Copy these records unchanged, except change every "Describe the element" to "Identify the element".

§

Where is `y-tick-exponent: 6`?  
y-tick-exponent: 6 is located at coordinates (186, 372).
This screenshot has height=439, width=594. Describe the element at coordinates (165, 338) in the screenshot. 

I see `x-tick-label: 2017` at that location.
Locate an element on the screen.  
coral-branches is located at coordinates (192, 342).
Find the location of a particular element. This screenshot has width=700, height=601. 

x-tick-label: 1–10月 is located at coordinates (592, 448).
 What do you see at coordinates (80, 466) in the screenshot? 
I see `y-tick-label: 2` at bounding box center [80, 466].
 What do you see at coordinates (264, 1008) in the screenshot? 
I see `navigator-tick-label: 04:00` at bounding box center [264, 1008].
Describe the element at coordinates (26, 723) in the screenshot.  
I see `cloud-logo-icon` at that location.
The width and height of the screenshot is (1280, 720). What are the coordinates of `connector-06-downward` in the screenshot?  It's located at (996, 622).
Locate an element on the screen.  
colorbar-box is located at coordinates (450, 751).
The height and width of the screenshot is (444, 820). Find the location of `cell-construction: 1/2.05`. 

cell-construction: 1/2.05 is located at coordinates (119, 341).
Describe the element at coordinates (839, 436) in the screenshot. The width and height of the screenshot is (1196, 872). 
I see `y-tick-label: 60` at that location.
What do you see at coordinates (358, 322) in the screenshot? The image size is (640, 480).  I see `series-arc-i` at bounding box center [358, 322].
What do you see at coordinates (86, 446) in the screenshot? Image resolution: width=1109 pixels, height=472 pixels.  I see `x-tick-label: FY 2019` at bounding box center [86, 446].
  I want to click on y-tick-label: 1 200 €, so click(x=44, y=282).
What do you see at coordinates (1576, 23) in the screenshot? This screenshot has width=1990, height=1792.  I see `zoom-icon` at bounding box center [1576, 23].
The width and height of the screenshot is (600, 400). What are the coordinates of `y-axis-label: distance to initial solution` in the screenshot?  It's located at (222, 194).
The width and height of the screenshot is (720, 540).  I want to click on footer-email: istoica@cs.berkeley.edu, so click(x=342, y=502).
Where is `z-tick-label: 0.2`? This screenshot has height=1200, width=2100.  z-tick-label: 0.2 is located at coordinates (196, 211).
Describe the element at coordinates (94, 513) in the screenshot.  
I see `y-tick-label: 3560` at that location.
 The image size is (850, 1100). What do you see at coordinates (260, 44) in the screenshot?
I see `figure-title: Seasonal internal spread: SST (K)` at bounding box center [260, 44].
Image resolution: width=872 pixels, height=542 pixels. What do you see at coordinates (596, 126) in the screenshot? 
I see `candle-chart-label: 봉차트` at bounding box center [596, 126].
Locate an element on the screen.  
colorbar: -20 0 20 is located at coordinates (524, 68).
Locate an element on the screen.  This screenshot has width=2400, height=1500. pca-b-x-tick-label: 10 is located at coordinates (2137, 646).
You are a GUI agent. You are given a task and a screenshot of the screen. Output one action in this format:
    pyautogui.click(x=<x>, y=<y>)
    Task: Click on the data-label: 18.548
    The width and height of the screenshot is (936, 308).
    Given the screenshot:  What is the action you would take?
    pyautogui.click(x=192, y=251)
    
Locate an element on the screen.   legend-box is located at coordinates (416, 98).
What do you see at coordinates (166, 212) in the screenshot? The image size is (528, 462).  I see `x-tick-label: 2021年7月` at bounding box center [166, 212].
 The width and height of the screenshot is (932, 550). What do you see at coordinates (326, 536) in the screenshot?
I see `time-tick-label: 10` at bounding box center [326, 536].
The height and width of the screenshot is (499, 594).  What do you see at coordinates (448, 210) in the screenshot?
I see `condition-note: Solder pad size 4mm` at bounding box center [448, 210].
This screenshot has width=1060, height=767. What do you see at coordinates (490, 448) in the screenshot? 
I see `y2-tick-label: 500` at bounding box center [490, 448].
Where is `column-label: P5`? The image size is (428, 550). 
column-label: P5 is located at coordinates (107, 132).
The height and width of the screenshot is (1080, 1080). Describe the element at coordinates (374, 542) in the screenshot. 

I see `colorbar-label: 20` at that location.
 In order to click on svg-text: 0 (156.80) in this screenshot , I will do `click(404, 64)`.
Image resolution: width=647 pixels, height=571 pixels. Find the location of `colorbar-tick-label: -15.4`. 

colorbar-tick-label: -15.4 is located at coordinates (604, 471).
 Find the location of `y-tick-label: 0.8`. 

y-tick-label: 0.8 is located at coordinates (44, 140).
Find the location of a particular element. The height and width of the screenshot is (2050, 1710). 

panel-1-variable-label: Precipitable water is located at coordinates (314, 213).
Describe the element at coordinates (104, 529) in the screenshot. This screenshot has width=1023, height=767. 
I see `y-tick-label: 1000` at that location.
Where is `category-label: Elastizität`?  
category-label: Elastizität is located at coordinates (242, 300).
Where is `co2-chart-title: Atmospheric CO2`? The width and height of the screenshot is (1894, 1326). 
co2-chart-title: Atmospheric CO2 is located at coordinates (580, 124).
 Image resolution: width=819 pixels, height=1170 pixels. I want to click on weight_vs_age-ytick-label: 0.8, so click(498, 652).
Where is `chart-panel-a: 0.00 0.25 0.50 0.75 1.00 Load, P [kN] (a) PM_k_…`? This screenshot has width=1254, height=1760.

§

▶ [Completed exercise]
Where is `y-tick-exponent: 6`?  
y-tick-exponent: 6 is located at coordinates (186, 372).
This screenshot has height=439, width=594. Identify the element at coordinates (165, 338) in the screenshot. 

I see `x-tick-label: 2017` at that location.
Locate an element on the screen.  
coral-branches is located at coordinates (192, 342).
Find the location of a particular element. This screenshot has width=700, height=601. 

x-tick-label: 1–10月 is located at coordinates (592, 448).
 What do you see at coordinates (80, 466) in the screenshot? 
I see `y-tick-label: 2` at bounding box center [80, 466].
 What do you see at coordinates (264, 1008) in the screenshot? 
I see `navigator-tick-label: 04:00` at bounding box center [264, 1008].
Identify the element at coordinates (26, 723) in the screenshot.  
I see `cloud-logo-icon` at that location.
The width and height of the screenshot is (1280, 720). What are the coordinates of `connector-06-downward` in the screenshot?  It's located at (996, 622).
Locate an element on the screen.  
colorbar-box is located at coordinates (450, 751).
The height and width of the screenshot is (444, 820). Find the location of `cell-construction: 1/2.05`. 

cell-construction: 1/2.05 is located at coordinates (119, 341).
Identify the element at coordinates (839, 436) in the screenshot. The width and height of the screenshot is (1196, 872). 
I see `y-tick-label: 60` at that location.
What do you see at coordinates (358, 322) in the screenshot? The image size is (640, 480).  I see `series-arc-i` at bounding box center [358, 322].
What do you see at coordinates (86, 446) in the screenshot? Image resolution: width=1109 pixels, height=472 pixels.  I see `x-tick-label: FY 2019` at bounding box center [86, 446].
  I want to click on y-tick-label: 1 200 €, so click(x=44, y=282).
What do you see at coordinates (1576, 23) in the screenshot? This screenshot has width=1990, height=1792.  I see `zoom-icon` at bounding box center [1576, 23].
The width and height of the screenshot is (600, 400). What are the coordinates of `y-axis-label: distance to initial solution` in the screenshot?  It's located at (222, 194).
The width and height of the screenshot is (720, 540).  I want to click on footer-email: istoica@cs.berkeley.edu, so click(x=342, y=502).
Where is `z-tick-label: 0.2`? This screenshot has height=1200, width=2100.  z-tick-label: 0.2 is located at coordinates (196, 211).
Identify the element at coordinates (94, 513) in the screenshot.  
I see `y-tick-label: 3560` at that location.
 The image size is (850, 1100). What do you see at coordinates (260, 44) in the screenshot?
I see `figure-title: Seasonal internal spread: SST (K)` at bounding box center [260, 44].
Image resolution: width=872 pixels, height=542 pixels. What do you see at coordinates (596, 126) in the screenshot? 
I see `candle-chart-label: 봉차트` at bounding box center [596, 126].
Locate an element on the screen.  
colorbar: -20 0 20 is located at coordinates (524, 68).
Locate an element on the screen.  This screenshot has width=2400, height=1500. pca-b-x-tick-label: 10 is located at coordinates (2137, 646).
You are a GUI agent. You are given a task and a screenshot of the screen. Output one action in this format:
    pyautogui.click(x=<x>, y=<y>)
    Task: Click on the data-label: 18.548
    The width and height of the screenshot is (936, 308).
    Given the screenshot:  What is the action you would take?
    pyautogui.click(x=192, y=251)
    
Locate an element on the screen.   legend-box is located at coordinates (416, 98).
What do you see at coordinates (166, 212) in the screenshot? The image size is (528, 462).  I see `x-tick-label: 2021年7月` at bounding box center [166, 212].
 The width and height of the screenshot is (932, 550). What do you see at coordinates (326, 536) in the screenshot?
I see `time-tick-label: 10` at bounding box center [326, 536].
The height and width of the screenshot is (499, 594).  What do you see at coordinates (448, 210) in the screenshot?
I see `condition-note: Solder pad size 4mm` at bounding box center [448, 210].
This screenshot has width=1060, height=767. What do you see at coordinates (490, 448) in the screenshot? 
I see `y2-tick-label: 500` at bounding box center [490, 448].
Where is `column-label: P5`? The image size is (428, 550). 
column-label: P5 is located at coordinates (107, 132).
The height and width of the screenshot is (1080, 1080). Identify the element at coordinates (374, 542) in the screenshot. 

I see `colorbar-label: 20` at that location.
 In order to click on svg-text: 0 (156.80) in this screenshot , I will do `click(404, 64)`.
Image resolution: width=647 pixels, height=571 pixels. Find the location of `colorbar-tick-label: -15.4`. 

colorbar-tick-label: -15.4 is located at coordinates (604, 471).
 Find the location of `y-tick-label: 0.8`. 

y-tick-label: 0.8 is located at coordinates (44, 140).
Find the location of a particular element. The height and width of the screenshot is (2050, 1710). 

panel-1-variable-label: Precipitable water is located at coordinates (314, 213).
Identify the element at coordinates (104, 529) in the screenshot. This screenshot has width=1023, height=767. 
I see `y-tick-label: 1000` at that location.
Where is `category-label: Elastizität`?  
category-label: Elastizität is located at coordinates (242, 300).
Where is `co2-chart-title: Atmospheric CO2`? The width and height of the screenshot is (1894, 1326). 
co2-chart-title: Atmospheric CO2 is located at coordinates (580, 124).
 Image resolution: width=819 pixels, height=1170 pixels. I want to click on weight_vs_age-ytick-label: 0.8, so click(498, 652).
Where is `chart-panel-a: 0.00 0.25 0.50 0.75 1.00 Load, P [kN] (a) PM_k_…`? This screenshot has width=1254, height=1760.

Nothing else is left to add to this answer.